Гарри промолчал. Ему особо нечего было сказать — он не понимал, зачем вообще нужна эта надпись. Что-то же она должна означать, раз она проявилась? У Пожирателей их Метки — это знак службы Волдеморту, чтоб его чёрт побрал. А у него?
— И какие же метки могут проявиться?
— В том-то и дело, — Гермиона отложила свой завтрак и сунула руки в карманы, пытаясь согреть замёрзшие ладони. Гарри её понимал — на улице было как никогда холодно. — Обычно метки ставятся специально самим магом или кем-то другим. Чтобы она сама появилась, это большая редкость… — она задумалась. — Гарри, ты точно уверен, что это появилось именно сегодня?
— Ну разумеется, — Гарри был немного раздражён. — Ещё вчера этого там не было. Уж я бы запомнил.
— Ладно, прости, — Гермиона поёжилась. — Просто мне в голову приходит только одно объяснение, но даты не сходятся.
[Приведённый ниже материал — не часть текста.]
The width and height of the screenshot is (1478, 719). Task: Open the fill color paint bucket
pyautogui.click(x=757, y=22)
Гарри поднял брови, ожидая продолжения.
— Соулмейты, — выдохнула Гермиона. — Я читала о них.
— Соулмейты? — нахмурился Гарри. — Что это? Разве это не детские сказки?
— Когда-то я тоже так думала, — Гермиона пожала плечами. — Соулмейт — это такой человек, который предназначен тебе судьбой. Твоя родственная душа. Вы связаны навеки некой высшей силой, это твой друг, любимый человек, твоя семья, весь твой мир, — она улыбнулась. — Я знаю, звучит это как сказка для детей младше двух. Но иметь соулмейта — большая редкость даже в мире магии. В книге, которую я читала, говорилось, что если у тебя есть соулмейт, то тебе была оказана великая честь самой судьбой.
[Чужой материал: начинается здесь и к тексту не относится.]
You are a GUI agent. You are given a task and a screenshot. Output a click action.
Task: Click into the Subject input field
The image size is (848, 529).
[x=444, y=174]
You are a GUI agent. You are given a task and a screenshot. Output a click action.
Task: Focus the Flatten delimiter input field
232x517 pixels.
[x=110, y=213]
— Это всё весьма интересно, — перебил Гермиону Гарри, чувствуя, что Гермиона уже села на своего любимого конька и нескоро перейдёт, собственно, к делу. — Но как это относится к этому? — он вытянул вперёд левую руку.
— В книге было сказано, что если тебе дарован соулмейт, в твой семнадцатый день рождения, то есть на твоё магическое совершеннолетие, на левой руке появится имя избранника или избранницы, — объяснила Гермиона и тут же добавила: — Но у нас с этим проблемы…
— Да уж, — Гарри неловко потёр шрам. — Сегодня точно не мой день рождения, и набор букв уж точно не похож на чьё-то имя. Если только её родители, конечно, не были пьяны… — он усмехнулся.
— Гарри, пойми, — Гермиона замялась. — Это очень, очень редкое явление. Оно малоизучено, поэтому это только моя теория, просто больше это ничем не может быть. Я понимаю, как это выглядит и что всё очень странно — и дата, и имя, если это можно так назвать — но я просто не представляю, чем ещё это может быть. Ты говорил, оно жжётся… — вдруг вспомнила она.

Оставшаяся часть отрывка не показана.